“Papa Francesco segue da vicino la difficile situazione in Sud Sudan e ha inviato una lettera alle autorità locali con un forte appello alla pace”. E’ quanto ci ha detto il cardinale Peter Turkson, che domenica scorsa era in visita a Giuba, capitale del Paese. Il presidente del Pontificio Consiglio della Giustizia e della Pace racconta al microfono di Gabriella Ceraso le sofferenze della popolazione, specie dei profughi, nonostante il cessate il fuoco in vigore da martedì scorso, e l’attenzione del Papa per la vita della comunità cristiana:
R. – Sono stato a Giuba domenica mattina, giusto in tempo per celebrare la Messa con la comunità nella Cattedrale. È stato un grande momento di sollievo. Ho portato i saluti del Santo Padre, l’espressione della sua solidarietà con la comunità. Quindi, abbiamo fatto visita ad alcune delle persone che avevano lasciato le loro case, che erano fuggiti a causa della mancanza di sicurezza. Hanno trovato rifugio nelle scuole, nelle chiese. Il giorno successivo abbiamo fatto visita al presidente e gli abbiamo consegnato il messaggio del Santo Padre.
D. – Era un messaggio che invocava la pace…
R. – Sì, ho potuto incontrare il Santo Padre prima di partire e nel consegnarmi il messaggio ha espresso alcuni di questi sentimenti: si potrebbe riassumere così: ora basta, basta con questi conflitti!
D. – Che realtà ha trovato? Una realtà di povertà, di sofferenza?
R. – Certo, quando una persona è costretta a lasciare la propria casa senza portare con sé nulla, non c’è solo la povertà, ma questa è aggravata dall’aumento di malattie: ci sono casi di malaria, alcuni casi di colera. Ho subito contattato il nostro ufficio a Roma chiedendo medicinali e alcuni viveri.

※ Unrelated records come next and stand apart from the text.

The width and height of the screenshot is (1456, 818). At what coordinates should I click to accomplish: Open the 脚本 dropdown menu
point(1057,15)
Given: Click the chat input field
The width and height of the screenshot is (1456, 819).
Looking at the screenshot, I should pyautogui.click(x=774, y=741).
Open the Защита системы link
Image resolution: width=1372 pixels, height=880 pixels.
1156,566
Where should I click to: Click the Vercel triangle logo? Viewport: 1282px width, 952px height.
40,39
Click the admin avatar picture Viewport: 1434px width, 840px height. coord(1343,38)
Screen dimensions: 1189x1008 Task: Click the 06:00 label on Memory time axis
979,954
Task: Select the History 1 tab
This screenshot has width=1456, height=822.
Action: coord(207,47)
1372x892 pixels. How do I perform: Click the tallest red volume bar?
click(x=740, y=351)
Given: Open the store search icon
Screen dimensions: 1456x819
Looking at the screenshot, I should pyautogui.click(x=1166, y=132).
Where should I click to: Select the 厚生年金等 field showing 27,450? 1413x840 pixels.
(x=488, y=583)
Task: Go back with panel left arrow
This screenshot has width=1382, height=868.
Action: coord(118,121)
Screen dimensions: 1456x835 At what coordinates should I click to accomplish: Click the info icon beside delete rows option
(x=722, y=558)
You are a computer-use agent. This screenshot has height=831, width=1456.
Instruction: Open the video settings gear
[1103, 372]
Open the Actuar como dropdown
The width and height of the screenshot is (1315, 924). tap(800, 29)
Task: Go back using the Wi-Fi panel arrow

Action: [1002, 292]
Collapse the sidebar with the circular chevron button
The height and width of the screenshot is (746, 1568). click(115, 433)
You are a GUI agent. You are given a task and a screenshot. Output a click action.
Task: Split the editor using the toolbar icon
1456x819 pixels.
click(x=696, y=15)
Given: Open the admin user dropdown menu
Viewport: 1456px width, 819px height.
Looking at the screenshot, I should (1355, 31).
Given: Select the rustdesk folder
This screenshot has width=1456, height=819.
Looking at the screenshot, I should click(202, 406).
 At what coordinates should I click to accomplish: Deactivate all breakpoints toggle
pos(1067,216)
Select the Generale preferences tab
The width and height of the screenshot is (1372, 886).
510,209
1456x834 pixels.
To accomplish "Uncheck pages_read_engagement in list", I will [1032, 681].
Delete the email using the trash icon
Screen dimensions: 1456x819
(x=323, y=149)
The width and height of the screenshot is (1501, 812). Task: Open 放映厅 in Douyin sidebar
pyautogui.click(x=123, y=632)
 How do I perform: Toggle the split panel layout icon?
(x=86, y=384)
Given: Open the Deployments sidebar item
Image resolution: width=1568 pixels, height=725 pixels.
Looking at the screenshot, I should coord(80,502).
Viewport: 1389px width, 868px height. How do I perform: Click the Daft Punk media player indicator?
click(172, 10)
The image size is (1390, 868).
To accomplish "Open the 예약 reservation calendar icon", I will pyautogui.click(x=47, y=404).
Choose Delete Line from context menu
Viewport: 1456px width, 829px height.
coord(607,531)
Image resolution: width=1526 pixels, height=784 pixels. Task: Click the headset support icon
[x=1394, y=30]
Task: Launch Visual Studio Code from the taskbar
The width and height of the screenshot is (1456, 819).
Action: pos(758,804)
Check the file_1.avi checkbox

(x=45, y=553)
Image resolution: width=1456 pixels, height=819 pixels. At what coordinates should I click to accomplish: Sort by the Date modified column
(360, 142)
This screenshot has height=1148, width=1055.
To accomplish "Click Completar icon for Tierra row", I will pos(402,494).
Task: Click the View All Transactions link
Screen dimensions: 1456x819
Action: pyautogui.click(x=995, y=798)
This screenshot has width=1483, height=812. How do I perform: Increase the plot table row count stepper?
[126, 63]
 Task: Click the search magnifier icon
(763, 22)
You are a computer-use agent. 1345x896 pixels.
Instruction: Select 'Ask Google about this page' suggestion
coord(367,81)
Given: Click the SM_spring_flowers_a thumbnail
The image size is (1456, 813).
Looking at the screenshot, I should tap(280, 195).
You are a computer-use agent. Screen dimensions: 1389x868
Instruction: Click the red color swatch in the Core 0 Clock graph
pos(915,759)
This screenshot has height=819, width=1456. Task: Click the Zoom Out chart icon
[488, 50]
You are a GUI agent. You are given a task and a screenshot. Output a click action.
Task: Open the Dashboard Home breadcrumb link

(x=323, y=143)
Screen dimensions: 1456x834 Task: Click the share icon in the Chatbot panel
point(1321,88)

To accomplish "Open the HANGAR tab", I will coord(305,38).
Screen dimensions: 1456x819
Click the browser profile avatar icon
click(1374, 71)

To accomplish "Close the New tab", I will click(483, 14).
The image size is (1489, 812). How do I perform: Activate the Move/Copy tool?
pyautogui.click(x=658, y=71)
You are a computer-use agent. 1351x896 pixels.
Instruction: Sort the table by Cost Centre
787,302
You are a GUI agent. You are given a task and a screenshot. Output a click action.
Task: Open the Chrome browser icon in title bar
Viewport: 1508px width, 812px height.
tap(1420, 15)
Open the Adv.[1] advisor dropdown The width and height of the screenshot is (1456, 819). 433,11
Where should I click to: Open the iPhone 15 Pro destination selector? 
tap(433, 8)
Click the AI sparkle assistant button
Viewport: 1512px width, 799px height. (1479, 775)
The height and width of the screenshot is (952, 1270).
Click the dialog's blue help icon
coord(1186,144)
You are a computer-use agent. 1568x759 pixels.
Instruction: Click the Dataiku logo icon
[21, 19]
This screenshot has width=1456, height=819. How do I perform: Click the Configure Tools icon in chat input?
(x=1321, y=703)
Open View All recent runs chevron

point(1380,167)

D. – Ma c’è ancora la guerra? Ci sono ancora scontri?
R. – Adesso c’è un momento di pace, ma c’è sempre questa paura, perché questa non è la prima volta che accade una cosa del genere. E’ la terza: succede questo, c’è pace e poi le sparatorie tornano di nuovo e la gente scappa …
D. – Lei ha la sensazione che la vostra presenza abbia portato una speranza?
R. – Certo, già a partire dalla Cattedrale, non solo per i laici ma anche per i sacerdoti e tutti i religiosi che lavorano qui. Parecchi sono già andati via dal Paese, ma alcuni ancora restano.
D. – Quindi lei ci può confermare che questa situazione sta sempre nel cuore del Papa, che è sempre informato su quello che accade lì …
R. – Quando sono andato da lui, ha accettato di scrivere due lettere: una al presidente e l’altra al vicepresidente che ora è in fuga. La prontezza con la quale ha reagito a questa esigenza di mandare un messaggio di solidarietà, un appello anche di pace, è impressionante! Qualche tempo fa, parlando con lui, mi diceva: “Io vorrei andarci …”. Queste situazioni difficili sono sempre nel cuore del Santo Padre.